ZanSara commented Oct 22, 2021

I confirm I can reproduce this, but at a first glance I don't see anything wrong in your setup. I'm going to find out what's going on here and let you know 👍

@ZanSara
Copy link
Contributor

ZanSara commented Oct 22, 2021

Hey @SaffronWolf, could you share the entire logs of your API server, from boot? I'm looking for a line similar to Fit method called with empty document store, or anything else that might help us understand what is going on.

In practice the issue is interesting because it seems like TFIDFRetriever needs the documents to be present in the document store as soon as it is created, which is impractical if you're loading a pipeline from YAML with an InMemoryDocumentStore.
For me what "fixed" the issue was to use an ElasticsearchDocumentStore that already contained a few documents. I am going to do the necessary changes to make this pipeline work in InMemoryDocumentStore too.

@SaffronWolf
Copy link
Author

Hi, @ZanSara thanks for looking into it.

Have you verified that you have documents in your document store? This error is definitely misleading, but can arise when your document store is simply empty (BTW I will address this in a separate issue).

I am not sure how to add documents to InDocumentMemoryStore. Can you please point me towards the documentation on it? I am using the RestAPI available in haystack repository.

could you share the entire logs of your API server, from boot?

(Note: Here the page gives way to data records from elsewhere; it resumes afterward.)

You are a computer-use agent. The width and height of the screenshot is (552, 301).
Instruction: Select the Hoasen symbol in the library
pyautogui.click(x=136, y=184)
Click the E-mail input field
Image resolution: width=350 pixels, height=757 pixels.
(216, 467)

[2021-10-22 17:37:45 +0530] [6870] [INFO] Starting gunicorn 20.1.0
[2021-10-22 17:37:45 +0530] [6870] [INFO] Listening at: http://0.0.0.0:8000 (6870)
[2021-10-22 17:37:45 +0530] [6870] [INFO] Using worker: uvicorn.workers.UvicornWorker
[2021-10-22 17:37:45 +0530] [6889] [INFO] Booting worker with pid: 6889
/mnt/d/Haystack/env/lib/python3.8/site-packages/ray/autoscaler/_private/cli_logger.py:57: FutureWarning: Not all Ray CLI dependencies were found. In Ray 1.4+, the Ray CLI, autoscaler, and dashboard will only be usable via `pip install 'ray[default]'`. Please update your install command.
  warnings.warn(
pdftotext version 4.03 [www.xpdfreader.com]
Copyright 1996-2021 Glyph & Cog, LLC
Fit method called with empty document store
Fit method called with empty document store
Some weights of the model checkpoint at ahotrod/albert_xxlargev1_squad2_512 were not used when initializing AlbertModel: ['qa_outputs.bias', 'qa_outputs.weight']
- This IS expected if you are initializing AlbertModel from the checkpoint of a model trained on another task or with another architecture (e.g. initializing a BertForSequenceClassification model from a BertForPreTraining model).
- This IS NOT expected if you are initializing AlbertModel from the checkpoint of a model that you expect to be exactly identical (initializing a BertForSequenceClassification model from a BertForSequenceClassification model).
ML Logging is turned off. No parameters, metrics or artifacts will be logged to MLFlow.
[2021-10-22 17:39:13 +0530] [6889] [INFO] Started server process [6889]
[2021-10-22 17:39:13 +0530] [6889] [INFO] Waiting for application startup.
[2021-10-22 17:39:13 +0530] [6889] [INFO] Application startup complete.
[2021-10-22 17:40:04 +0530] [6889] [ERROR] Exception in ASGI application
Traceback (most recent call last):
  File "/mnt/d/Haystack/haystack/haystack/pipeline.py", line 337, in run
    node_output, stream_id = self.graph.nodes[node_id]["component"]._dispatch_run(**node_input)
  File "/mnt/d/Haystack/haystack/haystack/schema.py", line 735, in _dispatch_run
    output, stream = self.run(**run_inputs, **run_params)
  File "/mnt/d/Haystack/haystack/haystack/retriever/base.py", line 192, in run
    output, stream = run_query_timed(query=query, filters=filters, top_k=top_k, index=index)
  File "/mnt/d/Haystack/haystack/haystack/retriever/base.py", line 43, in wrapper
    ret = fn(*args, **kwargs)
  File "/mnt/d/Haystack/haystack/haystack/retriever/base.py", line 208, in run_query
    documents = self.retrieve(query=query, filters=filters, top_k=top_k, index=index)
  File "/mnt/d/Haystack/haystack/haystack/retriever/sparse.py", line 182, in retrieve
    raise Exception("fit() needs to called before retrieve()")
Exception: fit() needs to called before retrieve()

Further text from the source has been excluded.